**What is being asked**
Write out the listing as a numbered list, from its first line through the line containing "coord(222,689)", omitting blank lines and leaving out the pictures.

/---

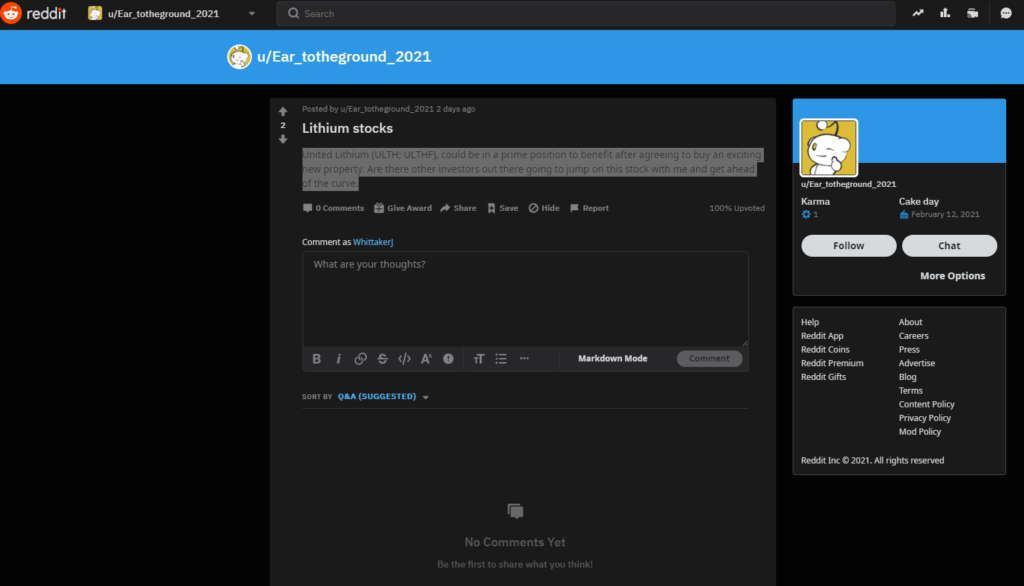Click the Give Award link
Screen dimensions: 1024x586
[x=403, y=208]
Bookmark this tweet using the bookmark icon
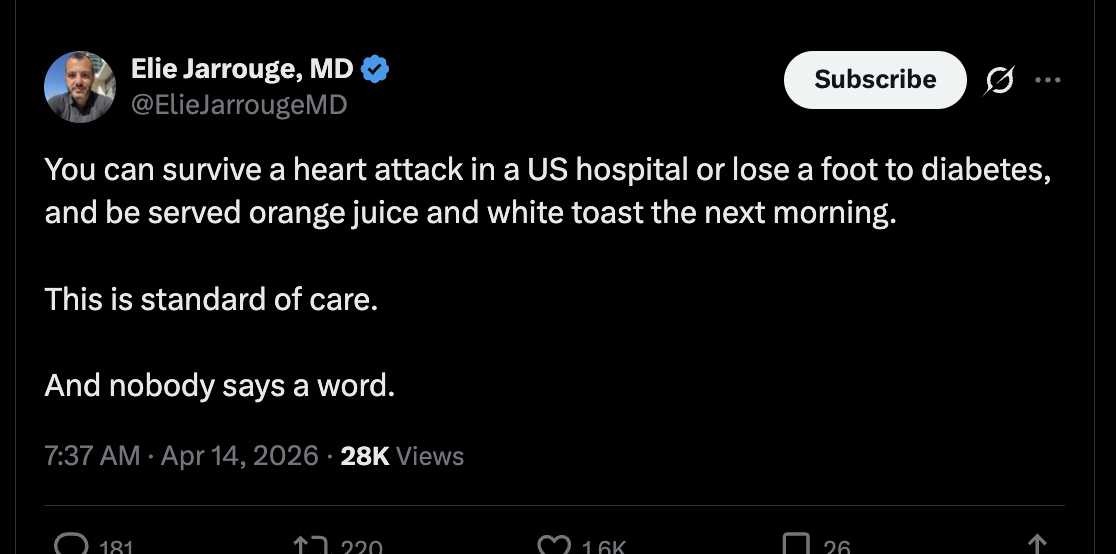This screenshot has height=554, width=1116. pyautogui.click(x=795, y=545)
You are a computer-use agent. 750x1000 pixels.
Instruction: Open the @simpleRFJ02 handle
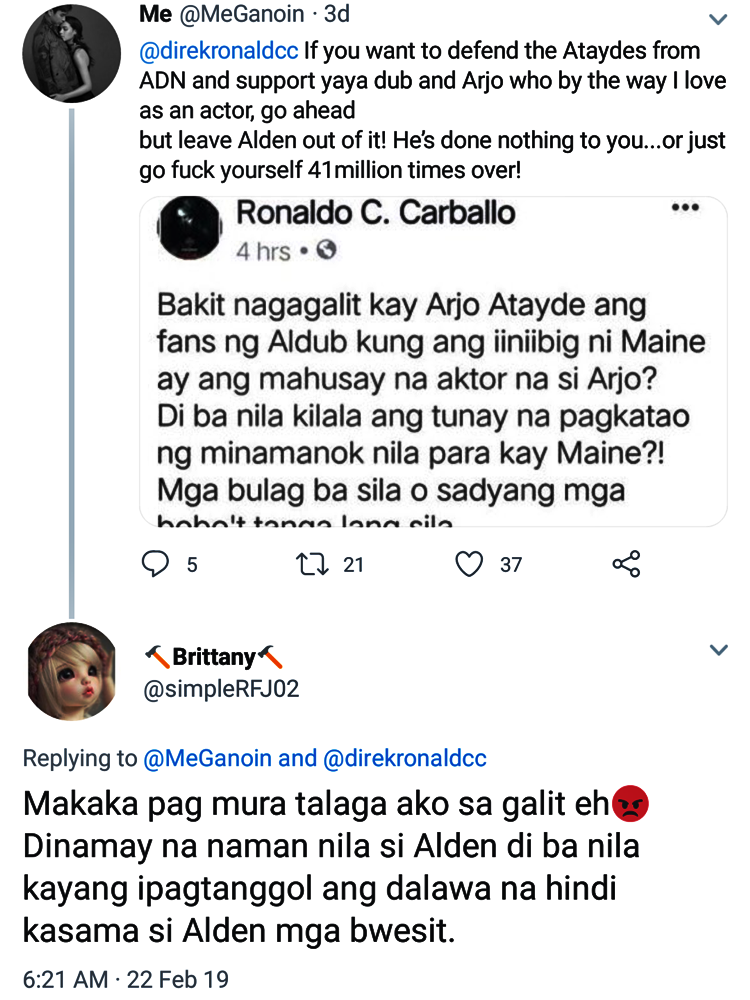coord(222,689)
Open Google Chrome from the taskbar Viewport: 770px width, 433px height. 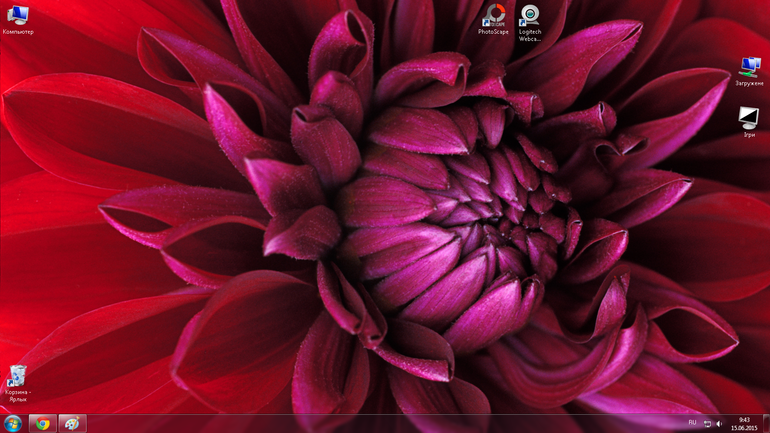[x=43, y=423]
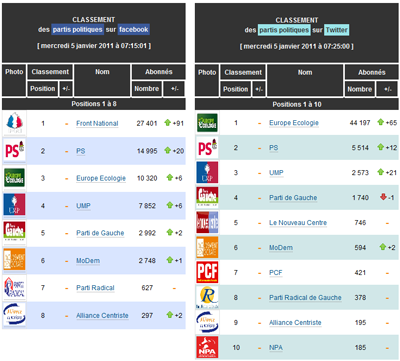This screenshot has width=400, height=361.
Task: Click the Parti Radical logo image
Action: (14, 288)
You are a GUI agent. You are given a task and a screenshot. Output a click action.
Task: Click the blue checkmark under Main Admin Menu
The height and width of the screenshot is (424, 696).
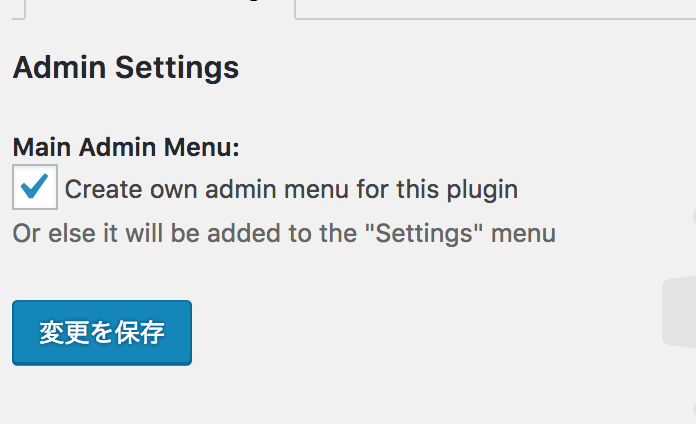35,186
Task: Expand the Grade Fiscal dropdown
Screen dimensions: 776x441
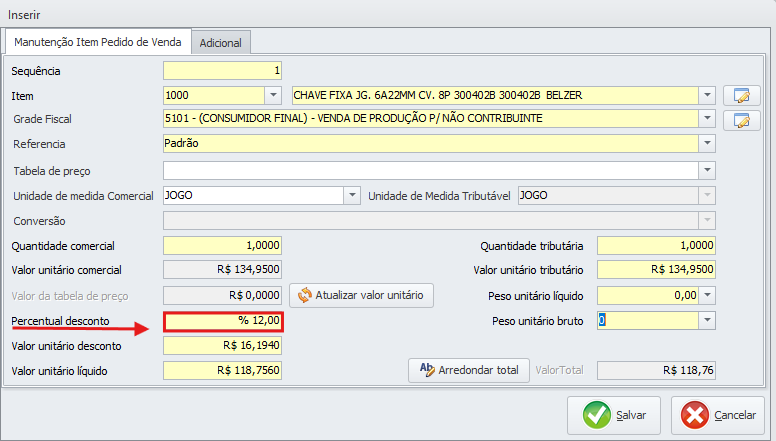Action: tap(708, 120)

\---

**Exercise answer**
1. Click the Give Award link
2. Screen dimensions: 1024x586
3. [x=403, y=208]
4. Bookmark this tweet using the bookmark icon
5. This screenshot has height=554, width=1116. pyautogui.click(x=795, y=545)
6. You are a computer-use agent. 750x1000 pixels.
7. Instruction: Open the @simpleRFJ02 handle
8. coord(222,689)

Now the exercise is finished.